* _Exercise_
Set down everything from "Climate change is" down to "take (World Bank 2010)." in the passage on Indonesian art and climate change below, word for word.

* _Excerpt provided_
════════

Climate change is already experienced in Indonesia (World Bank 2010). Indonesia has been identified as one of the most vulnerable Asian countries facing climate change given its environment, economy and population (Measey 2010). Whilst the poorest are most severely affected, all Indonesians have witnessed temperature increase, intense rainfall, rising sea level, floods, droughts, landslides, related health problems and food scarcity (Measey 2010). Despite Indonesia signing the Kyoto Protocol in 1998 and ratifying the doctrine in 2004, there is still action the Indonesian government must take (World Bank 2010).

Historically Indonesian art has not accurately represented the impact of humans on the environment. In the mid-century, the term ‘Mooi Indië’ was popularised by the Indonesian artist Sindudarsono Sudjojono (Cox 2016). His term condemned the absence of exploitative human costs and environmental impacts in the ‘Beautiful Indies’ colonial landscape paintings (Kent 2020). Even before Indonesian independence, Sudjojono propagated a new brand of Indonesian art with an emphasis on Jiwo Ketok (Spielmann 2017). This concept emphasised an indigenous soul in art through depicting realistic social issues (Spielmann 2017). However, it was not until the collapse of President Suharto’s oppressive New Order regime in 1998 that greater freedom of self-expression in the arts was realised (Dirgantoro 2012).

The artistic backlash, or Reformasi, explored subjects previously considered taboo. The truth about Indonesia’s ecological future began to be artistically conveyed through new and diverse practices. For example, Reformasi hastened Indonesia’s entry into multimedia artistic practices (Spielmann 2017). Previously, artists had primarily used low-tech approaches involving everyday materials, influenced by traditional art forms such as wayang puppet theatre, dance performance, woodcarving, batik, and stonemasonry. Reformasi saw contemporary Indonesian artists increasingly combine traditional practices with hallmarks of contemporary culture and mixed media (Spielmann 2017). Arahmaiani, Bayak and Salina’s work with contemporary materials, their referencing of Indonesia cultural heritage and their engagement with ecological futures, are excellent examples of this phenomenon.

Despite this, Arahmaiani, Bayak and Salina have often been at odds with the cultural impacts of Reformasi. Reformasi saw the rise of the art collector as patron, wealthy private sponsors, new contemporary art galleries, artistic institutions and academies (Spielmann 2017). These worked to elevate Indonesian art on a global stage. However, similar to the Western art scene, the awakening and formalisation of the Indonesian art community saw the elevation of mostly conventional and male artists. Arahmaiani, Bayak and Salina have sometimes been overlooked, ignored and even persecuted because they have challenged the status quo. Islamic fundamentalists jailed Arahmaiani for her 1993 painting Lingga-Yoni which challenged religious prejudice against Indonesian women (Arahmaiani 2013). Bayak and Salina’s political, ‘street’ and plastic-based art has not been appreciated by Indonesian art institutions.

════════

* _Data rows_
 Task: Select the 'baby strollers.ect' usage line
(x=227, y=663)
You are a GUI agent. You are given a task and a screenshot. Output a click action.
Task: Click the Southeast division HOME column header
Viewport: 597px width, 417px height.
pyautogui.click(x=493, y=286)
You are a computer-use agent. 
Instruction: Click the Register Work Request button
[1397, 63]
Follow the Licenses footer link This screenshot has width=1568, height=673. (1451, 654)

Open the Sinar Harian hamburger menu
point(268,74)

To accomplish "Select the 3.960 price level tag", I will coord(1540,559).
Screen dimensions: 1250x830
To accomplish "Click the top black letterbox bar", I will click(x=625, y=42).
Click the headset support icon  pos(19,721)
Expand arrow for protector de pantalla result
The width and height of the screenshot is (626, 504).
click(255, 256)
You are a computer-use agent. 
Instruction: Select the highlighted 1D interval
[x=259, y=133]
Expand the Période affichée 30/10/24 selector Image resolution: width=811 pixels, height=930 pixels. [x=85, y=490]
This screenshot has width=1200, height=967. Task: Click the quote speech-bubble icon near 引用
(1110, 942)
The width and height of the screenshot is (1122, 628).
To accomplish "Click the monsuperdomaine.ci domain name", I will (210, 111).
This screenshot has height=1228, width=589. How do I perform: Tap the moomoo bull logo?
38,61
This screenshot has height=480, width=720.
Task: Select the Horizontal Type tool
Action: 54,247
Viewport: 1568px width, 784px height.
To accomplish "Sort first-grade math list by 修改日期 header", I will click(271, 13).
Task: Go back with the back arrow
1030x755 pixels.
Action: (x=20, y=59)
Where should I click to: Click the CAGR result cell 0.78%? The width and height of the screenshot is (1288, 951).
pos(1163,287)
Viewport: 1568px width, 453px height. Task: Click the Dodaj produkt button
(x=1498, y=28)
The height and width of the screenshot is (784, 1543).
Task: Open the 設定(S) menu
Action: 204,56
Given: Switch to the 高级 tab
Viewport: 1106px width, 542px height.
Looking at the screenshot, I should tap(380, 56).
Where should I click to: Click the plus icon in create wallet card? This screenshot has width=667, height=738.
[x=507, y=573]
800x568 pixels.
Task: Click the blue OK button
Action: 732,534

════════

* _Result_
Climate change is already experienced in Indonesia (World Bank 2010). Indonesia has been identified as one of the most vulnerable Asian countries facing climate change given its environment, economy and population (Measey 2010). Whilst the poorest are most severely affected, all Indonesians have witnessed temperature increase, intense rainfall, rising sea level, floods, droughts, landslides, related health problems and food scarcity (Measey 2010). Despite Indonesia signing the Kyoto Protocol in 1998 and ratifying the doctrine in 2004, there is still action the Indonesian government must take (World Bank 2010).